Georgia Mulligan’s music feels like wiping off your muddy shoes on your verandah, retreating inside as the rain starts. You ruminate and relax with a candlelit warmth, as if the two coincide. Overpriced marshmallow-and-smoke candle fills your flat - you dream of hotter weather and clearer skies.
‘Unheaven’, the titular track off Mulligan’s newest, upcoming album whispers in your ear like an anxious old friend. The word is made-up, much like the world surrounding her work. The Sydney artist pulls herself apart and then back together again, a familiar concept to the artist. Lamenting about broken machinery and resilience, the track is an attempt to self-soothe.

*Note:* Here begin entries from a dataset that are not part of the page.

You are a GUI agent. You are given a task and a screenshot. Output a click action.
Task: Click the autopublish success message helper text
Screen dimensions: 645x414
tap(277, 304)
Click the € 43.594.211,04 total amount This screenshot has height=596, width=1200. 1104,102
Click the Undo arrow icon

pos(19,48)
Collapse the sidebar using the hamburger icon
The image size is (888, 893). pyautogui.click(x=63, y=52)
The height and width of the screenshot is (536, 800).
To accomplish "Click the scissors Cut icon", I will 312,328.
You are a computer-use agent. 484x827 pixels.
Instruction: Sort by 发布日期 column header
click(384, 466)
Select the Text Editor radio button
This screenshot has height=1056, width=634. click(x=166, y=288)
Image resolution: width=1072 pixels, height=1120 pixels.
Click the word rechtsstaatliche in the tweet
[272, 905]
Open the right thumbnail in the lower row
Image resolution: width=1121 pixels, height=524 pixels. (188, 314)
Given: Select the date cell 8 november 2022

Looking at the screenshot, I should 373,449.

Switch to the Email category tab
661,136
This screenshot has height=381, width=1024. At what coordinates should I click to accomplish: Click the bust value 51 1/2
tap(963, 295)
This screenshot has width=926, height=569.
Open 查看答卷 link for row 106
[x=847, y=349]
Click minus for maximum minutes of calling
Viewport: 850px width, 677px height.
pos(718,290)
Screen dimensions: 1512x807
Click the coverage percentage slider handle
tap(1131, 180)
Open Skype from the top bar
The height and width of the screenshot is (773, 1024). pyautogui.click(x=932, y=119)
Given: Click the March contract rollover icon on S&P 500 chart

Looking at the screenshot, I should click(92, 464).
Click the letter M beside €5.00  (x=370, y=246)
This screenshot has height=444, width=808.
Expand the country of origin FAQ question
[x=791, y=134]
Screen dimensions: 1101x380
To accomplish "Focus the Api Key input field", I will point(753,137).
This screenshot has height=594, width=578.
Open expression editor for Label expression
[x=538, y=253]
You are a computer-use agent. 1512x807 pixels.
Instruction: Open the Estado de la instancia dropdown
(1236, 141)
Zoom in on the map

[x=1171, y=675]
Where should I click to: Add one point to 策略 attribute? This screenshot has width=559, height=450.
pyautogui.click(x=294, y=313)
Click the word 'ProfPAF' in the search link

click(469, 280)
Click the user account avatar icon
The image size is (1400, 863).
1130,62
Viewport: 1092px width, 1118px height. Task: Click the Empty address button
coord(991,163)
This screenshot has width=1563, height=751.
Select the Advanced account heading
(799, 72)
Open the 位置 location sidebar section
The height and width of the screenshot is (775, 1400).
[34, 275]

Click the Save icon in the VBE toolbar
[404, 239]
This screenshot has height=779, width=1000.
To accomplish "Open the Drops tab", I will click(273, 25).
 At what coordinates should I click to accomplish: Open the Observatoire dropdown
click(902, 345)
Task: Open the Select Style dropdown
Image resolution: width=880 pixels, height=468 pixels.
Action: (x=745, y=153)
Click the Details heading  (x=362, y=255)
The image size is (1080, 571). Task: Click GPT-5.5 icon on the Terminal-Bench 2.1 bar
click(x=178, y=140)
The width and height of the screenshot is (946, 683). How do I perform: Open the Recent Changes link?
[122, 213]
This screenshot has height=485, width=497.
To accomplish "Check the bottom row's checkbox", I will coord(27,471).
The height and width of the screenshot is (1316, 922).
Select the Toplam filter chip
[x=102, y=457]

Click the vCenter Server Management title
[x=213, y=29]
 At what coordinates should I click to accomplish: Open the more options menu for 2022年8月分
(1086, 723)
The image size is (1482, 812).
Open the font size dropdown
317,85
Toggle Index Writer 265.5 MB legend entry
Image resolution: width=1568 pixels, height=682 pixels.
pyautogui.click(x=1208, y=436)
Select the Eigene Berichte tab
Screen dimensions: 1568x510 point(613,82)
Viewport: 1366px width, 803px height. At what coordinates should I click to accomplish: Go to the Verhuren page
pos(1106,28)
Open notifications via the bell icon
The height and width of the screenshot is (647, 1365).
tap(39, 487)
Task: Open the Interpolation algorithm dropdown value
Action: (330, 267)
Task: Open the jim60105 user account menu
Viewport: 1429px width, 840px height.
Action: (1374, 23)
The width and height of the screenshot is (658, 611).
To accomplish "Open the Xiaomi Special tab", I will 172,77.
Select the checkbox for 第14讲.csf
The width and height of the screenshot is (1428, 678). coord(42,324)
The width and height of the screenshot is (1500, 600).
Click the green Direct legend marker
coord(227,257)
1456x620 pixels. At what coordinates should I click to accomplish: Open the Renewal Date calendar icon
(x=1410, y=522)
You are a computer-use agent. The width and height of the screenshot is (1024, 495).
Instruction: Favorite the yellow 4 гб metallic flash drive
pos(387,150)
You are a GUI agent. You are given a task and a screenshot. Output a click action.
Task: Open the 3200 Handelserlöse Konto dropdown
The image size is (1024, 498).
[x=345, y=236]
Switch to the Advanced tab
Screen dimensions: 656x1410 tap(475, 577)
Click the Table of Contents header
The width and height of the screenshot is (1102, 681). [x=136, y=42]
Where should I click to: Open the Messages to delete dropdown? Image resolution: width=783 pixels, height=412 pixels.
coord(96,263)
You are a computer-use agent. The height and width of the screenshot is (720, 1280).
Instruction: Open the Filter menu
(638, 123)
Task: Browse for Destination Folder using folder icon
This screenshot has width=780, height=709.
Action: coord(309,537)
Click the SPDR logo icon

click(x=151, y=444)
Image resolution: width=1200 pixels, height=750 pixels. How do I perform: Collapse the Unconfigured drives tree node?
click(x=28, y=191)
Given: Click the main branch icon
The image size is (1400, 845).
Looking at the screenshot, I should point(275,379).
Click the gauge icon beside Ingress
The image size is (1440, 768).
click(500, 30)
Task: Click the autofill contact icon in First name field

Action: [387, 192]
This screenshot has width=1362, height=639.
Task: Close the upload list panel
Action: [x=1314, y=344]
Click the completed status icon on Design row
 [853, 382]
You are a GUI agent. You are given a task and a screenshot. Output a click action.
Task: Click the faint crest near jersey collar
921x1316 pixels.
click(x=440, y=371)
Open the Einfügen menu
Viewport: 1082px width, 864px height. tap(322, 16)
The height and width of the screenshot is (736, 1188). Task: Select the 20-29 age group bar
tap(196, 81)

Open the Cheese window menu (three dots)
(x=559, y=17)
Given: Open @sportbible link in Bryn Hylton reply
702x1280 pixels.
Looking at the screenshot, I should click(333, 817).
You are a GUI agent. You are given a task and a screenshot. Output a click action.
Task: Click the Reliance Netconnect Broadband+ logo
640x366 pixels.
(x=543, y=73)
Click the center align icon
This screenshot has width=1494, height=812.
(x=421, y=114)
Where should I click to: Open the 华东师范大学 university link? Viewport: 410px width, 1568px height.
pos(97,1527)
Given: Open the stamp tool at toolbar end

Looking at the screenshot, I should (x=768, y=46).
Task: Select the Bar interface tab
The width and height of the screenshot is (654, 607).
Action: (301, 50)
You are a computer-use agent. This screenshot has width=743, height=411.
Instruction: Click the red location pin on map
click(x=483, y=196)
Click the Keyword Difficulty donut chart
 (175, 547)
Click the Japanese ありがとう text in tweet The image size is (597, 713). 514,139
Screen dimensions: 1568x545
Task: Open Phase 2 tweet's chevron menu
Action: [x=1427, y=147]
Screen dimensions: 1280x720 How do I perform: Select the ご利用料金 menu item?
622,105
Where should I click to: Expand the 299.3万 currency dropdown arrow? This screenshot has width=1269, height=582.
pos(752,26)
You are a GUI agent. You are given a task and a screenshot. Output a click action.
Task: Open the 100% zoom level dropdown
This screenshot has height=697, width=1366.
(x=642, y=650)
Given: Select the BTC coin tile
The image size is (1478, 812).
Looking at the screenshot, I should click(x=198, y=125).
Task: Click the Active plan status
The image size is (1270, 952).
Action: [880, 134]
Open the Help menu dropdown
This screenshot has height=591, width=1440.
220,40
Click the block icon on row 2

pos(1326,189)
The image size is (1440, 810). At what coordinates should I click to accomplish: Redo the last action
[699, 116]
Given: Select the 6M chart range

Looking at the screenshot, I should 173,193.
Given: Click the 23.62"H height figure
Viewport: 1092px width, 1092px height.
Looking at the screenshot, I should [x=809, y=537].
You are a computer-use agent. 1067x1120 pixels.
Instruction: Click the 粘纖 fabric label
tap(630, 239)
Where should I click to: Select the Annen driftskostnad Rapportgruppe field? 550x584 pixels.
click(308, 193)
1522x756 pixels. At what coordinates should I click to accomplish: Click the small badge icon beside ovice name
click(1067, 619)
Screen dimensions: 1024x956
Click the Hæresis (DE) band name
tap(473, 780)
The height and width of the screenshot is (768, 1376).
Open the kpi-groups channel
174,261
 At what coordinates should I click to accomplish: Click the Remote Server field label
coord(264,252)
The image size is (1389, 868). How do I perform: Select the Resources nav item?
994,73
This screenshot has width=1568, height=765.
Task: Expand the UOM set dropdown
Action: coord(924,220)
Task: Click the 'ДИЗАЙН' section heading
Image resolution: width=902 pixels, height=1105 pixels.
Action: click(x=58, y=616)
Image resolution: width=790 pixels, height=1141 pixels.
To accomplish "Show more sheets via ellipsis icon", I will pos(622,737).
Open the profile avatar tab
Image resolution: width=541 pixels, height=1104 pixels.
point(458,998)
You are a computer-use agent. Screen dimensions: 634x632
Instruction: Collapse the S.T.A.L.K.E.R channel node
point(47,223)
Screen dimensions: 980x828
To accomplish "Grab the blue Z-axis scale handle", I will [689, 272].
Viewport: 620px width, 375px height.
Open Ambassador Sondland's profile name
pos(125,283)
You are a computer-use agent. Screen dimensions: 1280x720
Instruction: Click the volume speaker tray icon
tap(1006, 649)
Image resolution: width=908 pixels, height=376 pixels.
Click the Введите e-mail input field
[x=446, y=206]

“I'm trying to say to myself, just let yourself see that there is heaven or whatever, let yourself see that there is so much around you and there is so much beauty in all of these things.”
‘Note’, her newest single, reflects on a relationship that’s circling the drain. Raw and honest, the track could be plucked straight from a Big Thief album. “Wish we could go back, to before when you-," it ends abruptly, and the bathtub is emptied.
“I think similar to the sounds, I wanted to have a palette, like have a really deliberate set of things we were working with, which is something that I've just found deeply satisfying and it's just like, these are the sides of the box and sometimes the box expands in weird directions.”
After supporting Julia Jacklin on tour and a turbulent COVID-19 period, her debut album was born. Nothing Wrong (2023) paints a canvas with eucalyptus-green and turquoise acrylic. It holds a mirror up to its face then smashes it, using the shards to craft something beautiful. The track ‘Nothing Wrong’ bites its fingers and spits out the nails. ‘Disintegrate’ puts that papier-mâché project you worked so hard on in the lake. You wave it goodbye as it falls apart.
“I loved how we recorded the last album, Nothing Wrong, but it was just the fact that it was a patchwork COVID record, and we did it in different places. We did it in different living rooms, a studio for a bit, and then back in a home studio.”
Her work is a body of water, sometimes clear, at other times murky and sediment filled. Regardless, you dive in.